** start of DOCUMENT **
As in the Beethoven, the first of its four movements opens with an Adagio that shimmers with flickering colors and sustained harmonies, leading to a long, bustling, contrapuntal Allegro. The second movement is a wistfully lyrical yet rhythmically restless Adagietto; then comes a misbehaving Scherzo, which hurtles toward the imposingly structured but spirited Finale.

Mr. Shapero, however, fractures the Classical models while paying homage. The piece is essentially tonal, with the outer movements hewing to B flat; but the harmonic language contains elements of polytonality, and the music is spiky with dissonance, rhythmically shifty and utterly fresh. Phrases are filled with surprising asymmetries. There is a youthful challenge in Mr. Shapero's tribute, as if he were saying, "Take that, Beethoven!" It's the same quality that you hear in early Beethoven: "I'll show you, my revered teacher Haydn, how to write a piano sonata." Or that you see in early Picasso: "Take that, Cézanne!"

In the Los Angeles Times, Martin Bernheimer wrote of a 1986 performance of the Symphony that "Shapero reveals himself here as a superb craftsman, an artist totally in control of the grandiose variables at hand." He called the writing "clever, subtle, elegant" and added that the symphony "isn't affecting in spite of the inherent anachronisms, but because of them".
** end of DOCUMENT **
- [AIM 1]: Reproduce the part of the passage on Shapero's symphony starting with "As in the Beethoven, the" and going on through "but spirited Finale.".
- [AIM 2]: Carry on the passage about Shapero's symphony from where it stops.
** start of INFORMATION SUPPLIED **
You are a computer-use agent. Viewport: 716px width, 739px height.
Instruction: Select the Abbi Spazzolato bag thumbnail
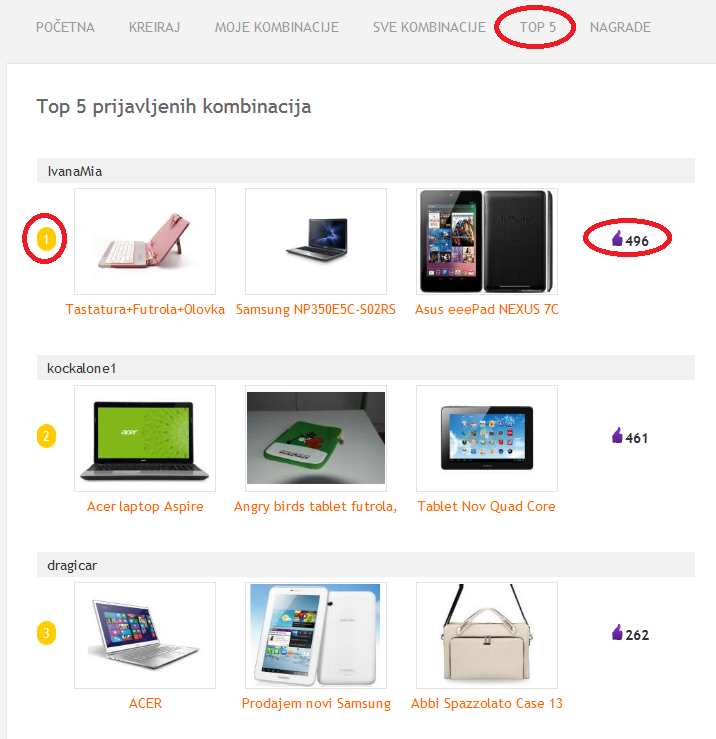(x=487, y=635)
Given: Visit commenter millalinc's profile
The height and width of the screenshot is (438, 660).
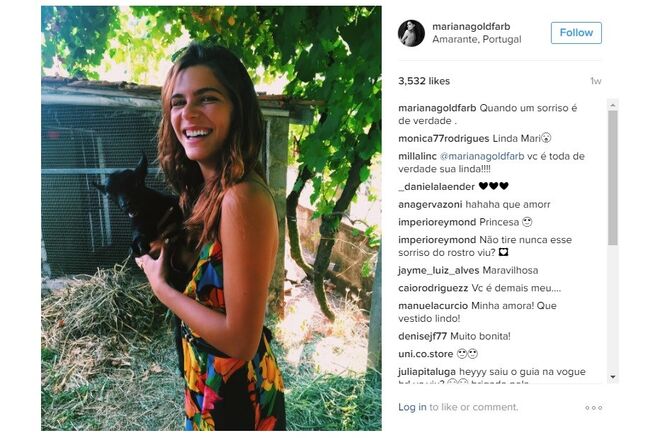Looking at the screenshot, I should pyautogui.click(x=417, y=156).
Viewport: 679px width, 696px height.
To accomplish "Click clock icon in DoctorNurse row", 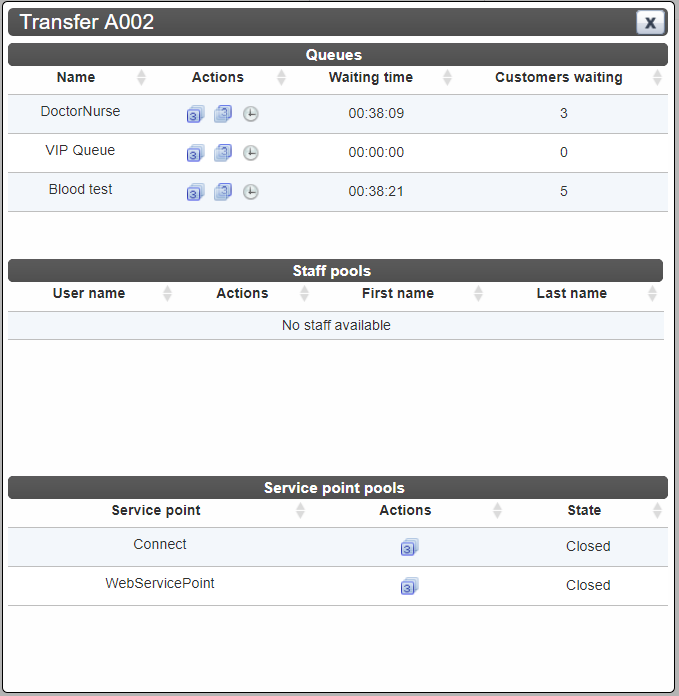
** end of INFORMATION SUPPLIED **
- [RIGHT ANSWER 1]:
As in the Beethoven, the first of its four movements opens with an Adagio that shimmers with flickering colors and sustained harmonies, leading to a long, bustling, contrapuntal Allegro. The second movement is a wistfully lyrical yet rhythmically restless Adagietto; then comes a misbehaving Scherzo, which hurtles toward the imposingly structured but spirited Finale.

- [RIGHT ANSWER 2]:
While Shapero uses some modern notation in his scores, he employs only procedures that have already been established by other modern composers or that are derived from traditional notation.

==Compositions==

- String Trio (1937)
- Five Poems of E. E. Cummings for baritone & piano (1938)
- Trumpet Sonata (1940)
- Nine-Minute Overture (1940)
- String Quartet (1941)
- Sonata for Piano, Four Hands (1941)
- Violin Sonata (1942)
- Three Amateur Sonatas (1944)
- Serenade in D for String Orchestra (1945)
- Variations in C minor for Piano (1947)
- Symphony for Classical Orchestra (1947)
- "The Traveler" Overture rev. as Sinfonia (1948)
- Piano Sonata in F Minor (1948)
- Credo for Orchestra (1955)
- "On Green Mountain" for Jazz Ensemble (1957)
- "Woodrow Wilson" Music for the television documentary (1959)
- Partita in C for Piano and Small Orchestra (1960)
- Hebrew Cantata for Mixed Chorus, Soprano, Alto, Tenor and Baritone Soloists and Flute, Trumpet, Viola, Harp and Organ (1965?)
- Three Hebrew Songs for Tenor, Piano & Strings (1988)
- "In the Family" for Trombone and Flute (1991)
- "Six for Five" for Wind Quintet (1995)
- Trumpet Concerto (1995)
- Serenade in D for String Quintet, arrangement of Serenade in D for String Orchestra (1998)
- Whittier Songs for soprano, tenor, flute, cello & piano (2005–07)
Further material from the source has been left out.